-- BEGIN --

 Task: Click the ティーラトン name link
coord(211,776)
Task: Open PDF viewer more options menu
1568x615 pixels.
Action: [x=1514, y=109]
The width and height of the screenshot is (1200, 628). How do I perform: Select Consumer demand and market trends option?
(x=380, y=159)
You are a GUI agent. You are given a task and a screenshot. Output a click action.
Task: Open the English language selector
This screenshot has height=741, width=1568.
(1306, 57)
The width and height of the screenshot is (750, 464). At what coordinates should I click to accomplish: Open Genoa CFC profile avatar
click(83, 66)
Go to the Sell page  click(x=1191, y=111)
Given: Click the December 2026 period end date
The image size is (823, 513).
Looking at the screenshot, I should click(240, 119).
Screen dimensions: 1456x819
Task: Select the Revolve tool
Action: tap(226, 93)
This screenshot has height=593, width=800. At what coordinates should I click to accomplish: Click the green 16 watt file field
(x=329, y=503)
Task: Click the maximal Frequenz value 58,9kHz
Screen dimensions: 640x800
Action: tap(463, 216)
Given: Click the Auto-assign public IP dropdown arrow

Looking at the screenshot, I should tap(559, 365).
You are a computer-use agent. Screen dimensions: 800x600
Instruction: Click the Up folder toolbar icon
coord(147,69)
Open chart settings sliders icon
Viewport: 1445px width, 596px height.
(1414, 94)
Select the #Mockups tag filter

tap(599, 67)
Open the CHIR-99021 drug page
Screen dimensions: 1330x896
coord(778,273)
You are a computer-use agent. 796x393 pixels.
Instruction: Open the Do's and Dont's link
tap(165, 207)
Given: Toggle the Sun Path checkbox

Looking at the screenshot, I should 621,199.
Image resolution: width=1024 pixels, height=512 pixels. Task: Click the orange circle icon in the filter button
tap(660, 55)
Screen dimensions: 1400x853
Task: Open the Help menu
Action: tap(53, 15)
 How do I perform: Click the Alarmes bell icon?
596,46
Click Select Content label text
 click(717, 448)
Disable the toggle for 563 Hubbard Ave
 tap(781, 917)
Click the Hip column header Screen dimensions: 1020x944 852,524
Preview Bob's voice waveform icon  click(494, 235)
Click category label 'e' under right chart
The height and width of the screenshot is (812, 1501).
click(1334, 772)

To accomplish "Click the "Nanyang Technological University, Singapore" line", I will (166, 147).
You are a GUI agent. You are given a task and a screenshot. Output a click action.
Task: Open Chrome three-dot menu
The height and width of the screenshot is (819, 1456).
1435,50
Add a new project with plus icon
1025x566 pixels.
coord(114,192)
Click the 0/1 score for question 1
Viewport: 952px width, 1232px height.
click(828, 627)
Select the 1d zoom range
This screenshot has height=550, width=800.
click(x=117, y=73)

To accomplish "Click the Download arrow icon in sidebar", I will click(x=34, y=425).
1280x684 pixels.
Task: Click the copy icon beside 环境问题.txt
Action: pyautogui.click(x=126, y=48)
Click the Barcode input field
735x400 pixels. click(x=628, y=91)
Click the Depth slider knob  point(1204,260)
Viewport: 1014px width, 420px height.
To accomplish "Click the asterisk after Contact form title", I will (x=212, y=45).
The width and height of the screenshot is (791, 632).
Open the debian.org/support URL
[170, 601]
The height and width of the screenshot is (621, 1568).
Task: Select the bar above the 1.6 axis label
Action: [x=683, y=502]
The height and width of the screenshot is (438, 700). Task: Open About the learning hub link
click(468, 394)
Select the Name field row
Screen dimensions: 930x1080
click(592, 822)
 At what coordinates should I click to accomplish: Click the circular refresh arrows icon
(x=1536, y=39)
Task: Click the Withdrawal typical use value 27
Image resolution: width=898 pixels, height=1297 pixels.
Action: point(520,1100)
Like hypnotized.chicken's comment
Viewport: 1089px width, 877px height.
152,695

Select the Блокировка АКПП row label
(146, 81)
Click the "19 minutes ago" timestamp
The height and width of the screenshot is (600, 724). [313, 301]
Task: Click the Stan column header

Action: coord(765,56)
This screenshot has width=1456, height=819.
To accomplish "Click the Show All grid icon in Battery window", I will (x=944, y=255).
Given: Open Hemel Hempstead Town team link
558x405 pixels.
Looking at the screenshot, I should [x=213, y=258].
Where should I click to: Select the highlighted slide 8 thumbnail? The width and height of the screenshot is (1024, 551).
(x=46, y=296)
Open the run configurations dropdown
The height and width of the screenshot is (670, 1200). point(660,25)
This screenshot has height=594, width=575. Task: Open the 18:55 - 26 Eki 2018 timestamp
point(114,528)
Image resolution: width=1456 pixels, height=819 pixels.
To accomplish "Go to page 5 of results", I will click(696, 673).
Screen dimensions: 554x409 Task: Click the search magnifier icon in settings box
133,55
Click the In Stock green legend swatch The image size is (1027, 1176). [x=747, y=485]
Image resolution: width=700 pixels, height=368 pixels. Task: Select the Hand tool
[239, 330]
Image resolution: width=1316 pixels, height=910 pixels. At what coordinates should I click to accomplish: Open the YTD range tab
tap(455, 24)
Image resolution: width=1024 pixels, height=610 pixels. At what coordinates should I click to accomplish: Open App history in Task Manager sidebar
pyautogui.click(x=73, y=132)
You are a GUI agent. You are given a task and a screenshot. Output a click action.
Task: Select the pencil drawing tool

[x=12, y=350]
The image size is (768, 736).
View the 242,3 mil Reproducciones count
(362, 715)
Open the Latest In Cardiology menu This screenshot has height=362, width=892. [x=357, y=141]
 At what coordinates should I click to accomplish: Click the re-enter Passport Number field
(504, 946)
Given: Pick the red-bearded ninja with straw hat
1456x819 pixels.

-- END --

Your task> Copy the data from its first line up to and including the line with "Go to the Sell", keeping every line unchanged.

Output below>
 Task: Click the ティーラトン name link
coord(211,776)
Task: Open PDF viewer more options menu
1568x615 pixels.
Action: [x=1514, y=109]
The width and height of the screenshot is (1200, 628). How do I perform: Select Consumer demand and market trends option?
(x=380, y=159)
You are a GUI agent. You are given a task and a screenshot. Output a click action.
Task: Open the English language selector
This screenshot has height=741, width=1568.
(1306, 57)
The width and height of the screenshot is (750, 464). At what coordinates should I click to accomplish: Open Genoa CFC profile avatar
click(83, 66)
Go to the Sell page  click(x=1191, y=111)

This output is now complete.